Verbatim output required. Print the data in full.

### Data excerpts
________________

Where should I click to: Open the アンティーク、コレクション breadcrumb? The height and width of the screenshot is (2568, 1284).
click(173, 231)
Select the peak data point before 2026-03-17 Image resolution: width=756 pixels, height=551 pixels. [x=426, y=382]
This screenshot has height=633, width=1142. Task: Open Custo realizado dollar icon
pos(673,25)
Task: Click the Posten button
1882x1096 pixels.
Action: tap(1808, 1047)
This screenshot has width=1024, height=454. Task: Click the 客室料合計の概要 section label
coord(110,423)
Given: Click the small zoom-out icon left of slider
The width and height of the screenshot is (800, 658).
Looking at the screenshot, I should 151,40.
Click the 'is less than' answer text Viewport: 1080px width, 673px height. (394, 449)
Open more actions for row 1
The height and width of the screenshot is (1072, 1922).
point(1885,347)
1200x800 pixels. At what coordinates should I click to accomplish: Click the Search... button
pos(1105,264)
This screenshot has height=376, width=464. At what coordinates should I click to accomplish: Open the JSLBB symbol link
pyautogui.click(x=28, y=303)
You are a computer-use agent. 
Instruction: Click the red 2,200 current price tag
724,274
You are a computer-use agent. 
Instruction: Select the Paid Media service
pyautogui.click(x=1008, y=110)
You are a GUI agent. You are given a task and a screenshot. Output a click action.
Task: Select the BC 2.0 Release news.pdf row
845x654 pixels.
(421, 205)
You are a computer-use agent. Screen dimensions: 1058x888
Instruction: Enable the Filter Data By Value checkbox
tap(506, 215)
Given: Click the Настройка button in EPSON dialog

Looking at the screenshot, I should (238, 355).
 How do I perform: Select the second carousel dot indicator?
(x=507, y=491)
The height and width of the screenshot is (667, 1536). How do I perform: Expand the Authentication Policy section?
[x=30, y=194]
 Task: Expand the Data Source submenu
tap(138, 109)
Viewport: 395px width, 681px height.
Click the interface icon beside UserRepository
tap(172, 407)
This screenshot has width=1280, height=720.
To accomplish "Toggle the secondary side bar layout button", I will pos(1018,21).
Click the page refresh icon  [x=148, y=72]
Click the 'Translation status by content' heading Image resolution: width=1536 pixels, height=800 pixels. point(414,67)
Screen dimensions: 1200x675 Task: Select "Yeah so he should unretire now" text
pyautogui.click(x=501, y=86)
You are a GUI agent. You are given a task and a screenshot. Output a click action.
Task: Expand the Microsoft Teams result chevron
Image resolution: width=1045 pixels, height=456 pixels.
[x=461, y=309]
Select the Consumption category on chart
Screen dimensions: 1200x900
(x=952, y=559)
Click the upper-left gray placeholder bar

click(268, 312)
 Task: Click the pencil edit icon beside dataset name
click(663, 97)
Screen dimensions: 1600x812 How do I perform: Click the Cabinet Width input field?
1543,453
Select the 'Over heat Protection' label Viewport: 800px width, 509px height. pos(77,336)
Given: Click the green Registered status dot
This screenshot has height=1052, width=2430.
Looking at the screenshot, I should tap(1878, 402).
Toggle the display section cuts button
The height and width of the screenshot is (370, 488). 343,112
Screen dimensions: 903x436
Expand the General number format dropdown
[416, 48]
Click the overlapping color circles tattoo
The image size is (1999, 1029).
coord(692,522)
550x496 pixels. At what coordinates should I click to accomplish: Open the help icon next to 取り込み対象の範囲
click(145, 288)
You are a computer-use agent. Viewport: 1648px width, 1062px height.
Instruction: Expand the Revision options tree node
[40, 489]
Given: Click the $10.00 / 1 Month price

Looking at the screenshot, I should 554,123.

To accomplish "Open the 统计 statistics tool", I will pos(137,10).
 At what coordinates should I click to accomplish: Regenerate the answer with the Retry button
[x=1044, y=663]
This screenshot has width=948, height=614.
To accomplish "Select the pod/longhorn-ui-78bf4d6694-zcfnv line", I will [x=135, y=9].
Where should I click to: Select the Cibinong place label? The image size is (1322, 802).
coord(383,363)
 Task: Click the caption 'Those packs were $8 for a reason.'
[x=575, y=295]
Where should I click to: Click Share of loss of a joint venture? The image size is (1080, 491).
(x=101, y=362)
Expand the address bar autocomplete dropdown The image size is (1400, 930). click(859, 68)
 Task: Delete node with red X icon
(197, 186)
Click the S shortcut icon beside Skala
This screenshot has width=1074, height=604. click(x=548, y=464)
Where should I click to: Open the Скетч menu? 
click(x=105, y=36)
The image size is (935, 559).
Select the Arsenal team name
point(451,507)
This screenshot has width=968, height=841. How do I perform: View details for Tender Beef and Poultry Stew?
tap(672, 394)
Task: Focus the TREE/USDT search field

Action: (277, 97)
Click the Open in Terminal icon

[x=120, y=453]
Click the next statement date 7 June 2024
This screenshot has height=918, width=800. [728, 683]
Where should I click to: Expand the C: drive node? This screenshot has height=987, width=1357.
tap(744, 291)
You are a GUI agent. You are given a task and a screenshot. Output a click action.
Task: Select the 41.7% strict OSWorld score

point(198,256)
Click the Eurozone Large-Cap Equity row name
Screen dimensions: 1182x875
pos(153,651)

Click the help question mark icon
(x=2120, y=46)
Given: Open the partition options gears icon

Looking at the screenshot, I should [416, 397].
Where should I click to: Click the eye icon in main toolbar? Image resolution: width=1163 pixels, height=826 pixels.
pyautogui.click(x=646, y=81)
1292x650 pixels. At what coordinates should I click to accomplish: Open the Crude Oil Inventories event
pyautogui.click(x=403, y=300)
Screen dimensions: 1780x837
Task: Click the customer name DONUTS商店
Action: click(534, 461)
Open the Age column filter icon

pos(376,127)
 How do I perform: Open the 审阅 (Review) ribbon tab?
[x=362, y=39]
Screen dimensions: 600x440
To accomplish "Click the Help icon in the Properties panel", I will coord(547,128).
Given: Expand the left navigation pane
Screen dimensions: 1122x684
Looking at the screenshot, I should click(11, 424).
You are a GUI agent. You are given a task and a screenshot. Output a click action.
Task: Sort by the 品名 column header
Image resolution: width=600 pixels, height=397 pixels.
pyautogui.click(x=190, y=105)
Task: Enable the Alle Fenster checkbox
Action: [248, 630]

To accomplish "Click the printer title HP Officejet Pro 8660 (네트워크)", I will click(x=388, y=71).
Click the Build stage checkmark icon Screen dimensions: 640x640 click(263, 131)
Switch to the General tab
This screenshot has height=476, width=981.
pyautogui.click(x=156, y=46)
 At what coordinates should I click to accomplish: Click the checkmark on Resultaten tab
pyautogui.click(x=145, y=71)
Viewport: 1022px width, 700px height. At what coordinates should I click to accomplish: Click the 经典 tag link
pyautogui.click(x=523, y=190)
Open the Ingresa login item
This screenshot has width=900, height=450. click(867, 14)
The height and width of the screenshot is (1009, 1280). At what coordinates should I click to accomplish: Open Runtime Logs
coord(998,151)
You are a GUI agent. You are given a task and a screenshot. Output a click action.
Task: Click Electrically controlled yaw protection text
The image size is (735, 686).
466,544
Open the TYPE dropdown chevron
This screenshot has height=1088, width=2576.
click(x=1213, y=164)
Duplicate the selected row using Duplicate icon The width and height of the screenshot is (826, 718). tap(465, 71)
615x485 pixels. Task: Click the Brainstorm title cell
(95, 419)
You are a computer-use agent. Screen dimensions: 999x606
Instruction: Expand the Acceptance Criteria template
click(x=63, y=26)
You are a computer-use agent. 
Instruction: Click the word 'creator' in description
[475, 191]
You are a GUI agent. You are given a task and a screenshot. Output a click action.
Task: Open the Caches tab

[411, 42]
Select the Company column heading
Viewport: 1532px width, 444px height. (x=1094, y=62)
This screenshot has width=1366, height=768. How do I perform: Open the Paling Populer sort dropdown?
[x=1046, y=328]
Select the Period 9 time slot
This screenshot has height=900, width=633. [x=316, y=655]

________________

### Result
Where should I click to: Open the アンティーク、コレクション breadcrumb? The height and width of the screenshot is (2568, 1284).
click(173, 231)
Select the peak data point before 2026-03-17 Image resolution: width=756 pixels, height=551 pixels. [x=426, y=382]
This screenshot has height=633, width=1142. Task: Open Custo realizado dollar icon
pos(673,25)
Task: Click the Posten button
1882x1096 pixels.
Action: tap(1808, 1047)
This screenshot has width=1024, height=454. Task: Click the 客室料合計の概要 section label
coord(110,423)
Given: Click the small zoom-out icon left of slider
The width and height of the screenshot is (800, 658).
Looking at the screenshot, I should 151,40.
Click the 'is less than' answer text Viewport: 1080px width, 673px height. (394, 449)
Open more actions for row 1
The height and width of the screenshot is (1072, 1922).
point(1885,347)
1200x800 pixels. At what coordinates should I click to accomplish: Click the Search... button
pos(1105,264)
This screenshot has height=376, width=464. At what coordinates should I click to accomplish: Open the JSLBB symbol link
pyautogui.click(x=28, y=303)
You are a computer-use agent. 
Instruction: Click the red 2,200 current price tag
724,274
You are a computer-use agent. 
Instruction: Select the Paid Media service
pyautogui.click(x=1008, y=110)
You are a GUI agent. You are given a task and a screenshot. Output a click action.
Task: Select the BC 2.0 Release news.pdf row
845x654 pixels.
(421, 205)
You are a computer-use agent. Screen dimensions: 1058x888
Instruction: Enable the Filter Data By Value checkbox
tap(506, 215)
Given: Click the Настройка button in EPSON dialog

Looking at the screenshot, I should (238, 355).
 How do I perform: Select the second carousel dot indicator?
(x=507, y=491)
The height and width of the screenshot is (667, 1536). How do I perform: Expand the Authentication Policy section?
[x=30, y=194]
 Task: Expand the Data Source submenu
tap(138, 109)
Viewport: 395px width, 681px height.
Click the interface icon beside UserRepository
tap(172, 407)
This screenshot has width=1280, height=720.
To accomplish "Toggle the secondary side bar layout button", I will pos(1018,21).
Click the page refresh icon  [x=148, y=72]
Click the 'Translation status by content' heading Image resolution: width=1536 pixels, height=800 pixels. point(414,67)
Screen dimensions: 1200x675 Task: Select "Yeah so he should unretire now" text
pyautogui.click(x=501, y=86)
You are a GUI agent. You are given a task and a screenshot. Output a click action.
Task: Expand the Microsoft Teams result chevron
Image resolution: width=1045 pixels, height=456 pixels.
[x=461, y=309]
Select the Consumption category on chart
Screen dimensions: 1200x900
(x=952, y=559)
Click the upper-left gray placeholder bar

click(268, 312)
 Task: Click the pencil edit icon beside dataset name
click(663, 97)
Screen dimensions: 1600x812 How do I perform: Click the Cabinet Width input field?
1543,453
Select the 'Over heat Protection' label Viewport: 800px width, 509px height. pos(77,336)
Given: Click the green Registered status dot
This screenshot has height=1052, width=2430.
Looking at the screenshot, I should tap(1878, 402).
Toggle the display section cuts button
The height and width of the screenshot is (370, 488). 343,112
Screen dimensions: 903x436
Expand the General number format dropdown
[416, 48]
Click the overlapping color circles tattoo
The image size is (1999, 1029).
coord(692,522)
550x496 pixels. At what coordinates should I click to accomplish: Open the help icon next to 取り込み対象の範囲
click(145, 288)
You are a computer-use agent. Viewport: 1648px width, 1062px height.
Instruction: Expand the Revision options tree node
[40, 489]
Given: Click the $10.00 / 1 Month price

Looking at the screenshot, I should 554,123.

To accomplish "Open the 统计 statistics tool", I will pos(137,10).
 At what coordinates should I click to accomplish: Regenerate the answer with the Retry button
[x=1044, y=663]
This screenshot has width=948, height=614.
To accomplish "Select the pod/longhorn-ui-78bf4d6694-zcfnv line", I will [x=135, y=9].
Where should I click to: Select the Cibinong place label? The image size is (1322, 802).
coord(383,363)
 Task: Click the caption 'Those packs were $8 for a reason.'
[x=575, y=295]
Where should I click to: Click Share of loss of a joint venture? The image size is (1080, 491).
(x=101, y=362)
Expand the address bar autocomplete dropdown The image size is (1400, 930). click(859, 68)
 Task: Delete node with red X icon
(197, 186)
Click the S shortcut icon beside Skala
This screenshot has width=1074, height=604. click(x=548, y=464)
Where should I click to: Open the Скетч menu? 
click(x=105, y=36)
The image size is (935, 559).
Select the Arsenal team name
point(451,507)
This screenshot has width=968, height=841. How do I perform: View details for Tender Beef and Poultry Stew?
tap(672, 394)
Task: Focus the TREE/USDT search field

Action: (277, 97)
Click the Open in Terminal icon

[x=120, y=453]
Click the next statement date 7 June 2024
This screenshot has height=918, width=800. [728, 683]
Where should I click to: Expand the C: drive node? This screenshot has height=987, width=1357.
tap(744, 291)
You are a GUI agent. You are given a task and a screenshot. Output a click action.
Task: Select the 41.7% strict OSWorld score

point(198,256)
Click the Eurozone Large-Cap Equity row name
Screen dimensions: 1182x875
pos(153,651)

Click the help question mark icon
(x=2120, y=46)
Given: Open the partition options gears icon

Looking at the screenshot, I should [416, 397].
Where should I click to: Click the eye icon in main toolbar? Image resolution: width=1163 pixels, height=826 pixels.
pyautogui.click(x=646, y=81)
1292x650 pixels. At what coordinates should I click to accomplish: Open the Crude Oil Inventories event
pyautogui.click(x=403, y=300)
Screen dimensions: 1780x837
Task: Click the customer name DONUTS商店
Action: click(534, 461)
Open the Age column filter icon

pos(376,127)
 How do I perform: Open the 审阅 (Review) ribbon tab?
[x=362, y=39]
Screen dimensions: 600x440
To accomplish "Click the Help icon in the Properties panel", I will coord(547,128).
Given: Expand the left navigation pane
Screen dimensions: 1122x684
Looking at the screenshot, I should click(11, 424).
You are a GUI agent. You are given a task and a screenshot. Output a click action.
Task: Sort by the 品名 column header
Image resolution: width=600 pixels, height=397 pixels.
pyautogui.click(x=190, y=105)
Task: Enable the Alle Fenster checkbox
Action: [248, 630]

To accomplish "Click the printer title HP Officejet Pro 8660 (네트워크)", I will click(x=388, y=71).
Click the Build stage checkmark icon Screen dimensions: 640x640 click(263, 131)
Switch to the General tab
This screenshot has height=476, width=981.
pyautogui.click(x=156, y=46)
 At what coordinates should I click to accomplish: Click the checkmark on Resultaten tab
pyautogui.click(x=145, y=71)
Viewport: 1022px width, 700px height. At what coordinates should I click to accomplish: Click the 经典 tag link
pyautogui.click(x=523, y=190)
Open the Ingresa login item
This screenshot has width=900, height=450. click(867, 14)
The height and width of the screenshot is (1009, 1280). At what coordinates should I click to accomplish: Open Runtime Logs
coord(998,151)
You are a GUI agent. You are given a task and a screenshot. Output a click action.
Task: Click Electrically controlled yaw protection text
The image size is (735, 686).
466,544
Open the TYPE dropdown chevron
This screenshot has height=1088, width=2576.
click(x=1213, y=164)
Duplicate the selected row using Duplicate icon The width and height of the screenshot is (826, 718). tap(465, 71)
615x485 pixels. Task: Click the Brainstorm title cell
(95, 419)
You are a computer-use agent. Screen dimensions: 999x606
Instruction: Expand the Acceptance Criteria template
click(x=63, y=26)
You are a computer-use agent. 
Instruction: Click the word 'creator' in description
[475, 191]
You are a GUI agent. You are given a task and a screenshot. Output a click action.
Task: Open the Caches tab

[411, 42]
Select the Company column heading
Viewport: 1532px width, 444px height. (x=1094, y=62)
This screenshot has width=1366, height=768. How do I perform: Open the Paling Populer sort dropdown?
[x=1046, y=328]
Select the Period 9 time slot
This screenshot has height=900, width=633. [x=316, y=655]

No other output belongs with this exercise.